À partir de quand la police a-t-elle employé les grands moyens face aux manifestants ? Cette «manifestation référence» se situerait à Seattle, aux États-Unis, le 29 novembre 1999. Ce jour-là, pour la première fois, la police utilise des tanks, des gaz lacrymogènes et des armes non létales (des lanceurs de balles de défense – LBD) contre des jeunes Blancs venus manifestés contre une réunion de l’Organisation Mondiale du Commerce. Une vraie opération militaire. «J’ai vraiment dérapé», déclare aujourd’hui celui qui dirigeait la police ce jour-là. «Si on avait l’intention d’enflammer les passions et de provoquer des attaques contre les policiers et les magasins, on ne s’y serait pas pris autrement». À partir de ce moment, les codes changent. La société et les catégories qui manifestent aussi. Aujourd’hui, c’est une foule de colères solitaires qui s’exprime.

Pas en Belgique

«Le cadre légal de la gestion de l’espace public est très différent chez nous», commente d’emblée Vincent Gilles, le président du Syndicat libre de la fonction publique Police (SLFP). La philosophie belge repose sur une gestion partagée. Le sollicitant contacte l’autorité administrative (le bourgmestre) qui consulte différents services (voirie, pompiers, chantiers, police). La manifestation peut être interdite, tolérée ou soumise à des conditions strictes à respecter (ne pas s’arrêter à tel endroit, la mise en place d’un service d’ordre interne…). Et si un incident survient ? «La police doit adopter le principe de la désescalade», explique Vincent Gilles. En clair : «ne pas utiliser tout de suite les moyens spéciaux, si c’est possible. En 2020 par exemple, le bourgmestre d’Ixelles, Christos Doulkeridis, a tenté d’arrêter les casseurs en faisant obstacle de son corps. Vous ne verrez jamais cela en France.»

«L’arsenal est là»

«En Belgique, nous n’assistons pas à une militarisation de manière aussi évidentequ’en France», confirme Selena Carbonero Fernandez, Secrétaire fédérale de la FGTB. Elle constate aussi que l’utilisation des balles LBD est autorisée mais de manière beaucoup plus stricte. «Pour le moment», insiste-t-elle. «Car l’arsenal est là. Un changement politique est toujours possible et pourrait autoriser la police à y recourir.
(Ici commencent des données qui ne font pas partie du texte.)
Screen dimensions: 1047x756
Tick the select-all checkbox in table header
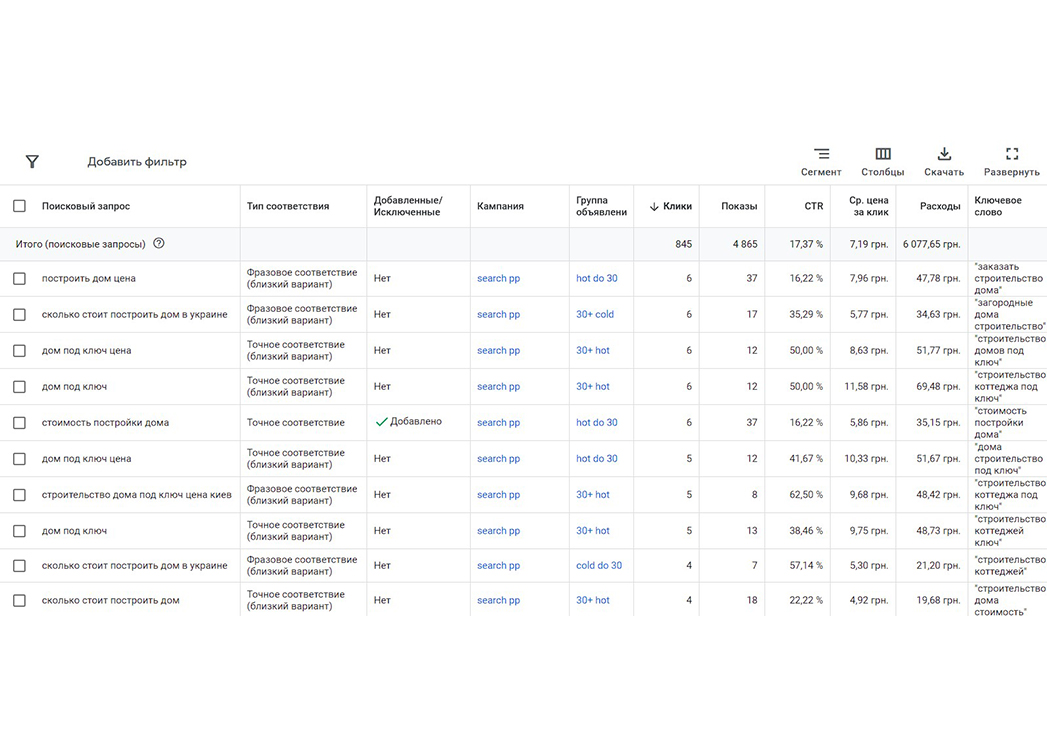(x=19, y=206)
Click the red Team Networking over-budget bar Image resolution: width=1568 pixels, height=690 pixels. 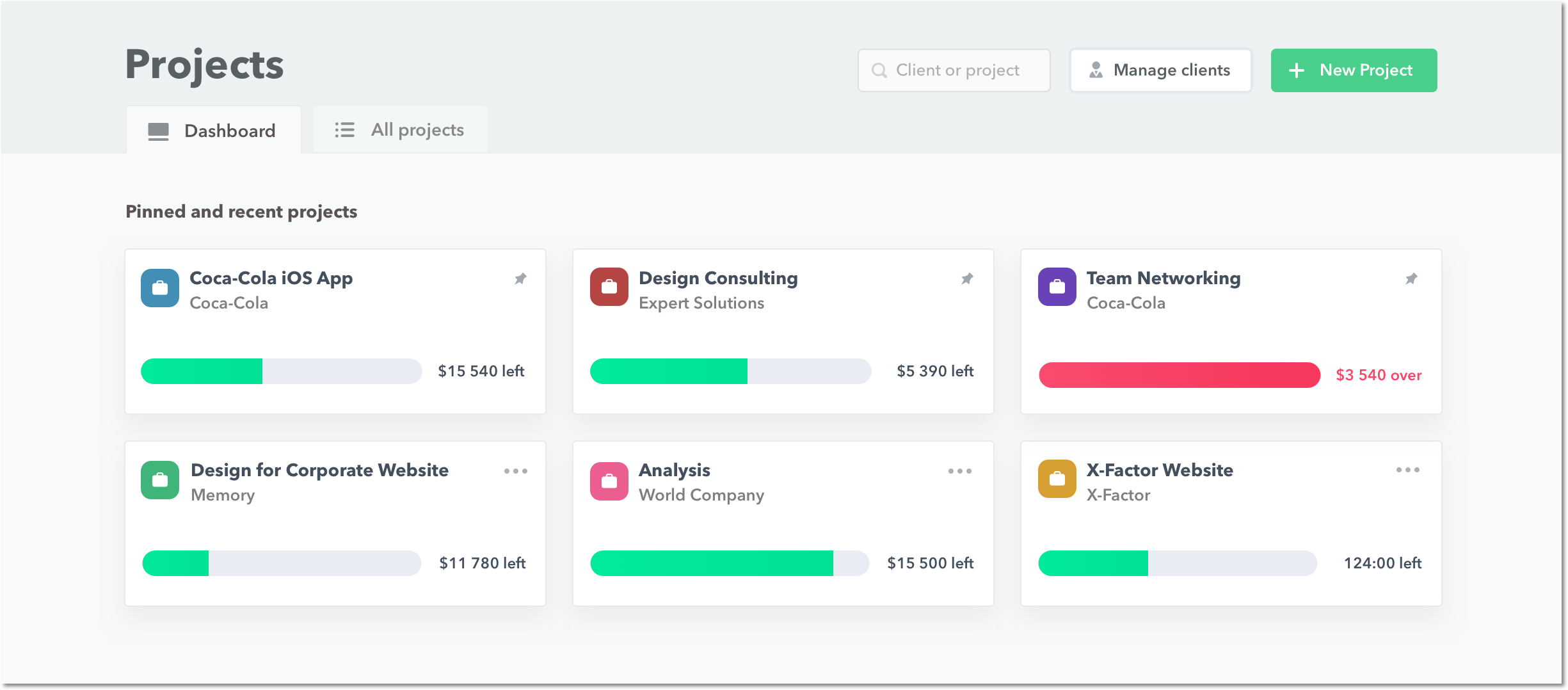click(x=1179, y=375)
Restons vigilants.» Si Vincent Gilles (co-auteur du livre «Flic de merde», éd. Racine) met en avant les campagnes de violences dont sont victimes les policiers (8.000 procès-verbaux pour violences à l’égard de policiers enregistrées l’an dernier), Selena Carbonero Fernandez dénonce quant à elle le projet de loi sur l’interdiction de manifester du ministre de la Justice, Vincent Van Quickenborne (avec la possibilité pour les juges de prononcer des interdictions de participer à des rassemblements revendicatifs pour une période de 3 à 6 ans). «C’est tellement large et attentatoire au droit fondamental qu’est le droit de manifester que tant le Conseil supérieur de la Justice que l’Institut fédéral des droits humains ont remis des avis négatifs. Nous devons favoriser la démocratie en encourageant la contestation», poursuit-elle, avant de conclure : «On ne gouverne pas par la peur.»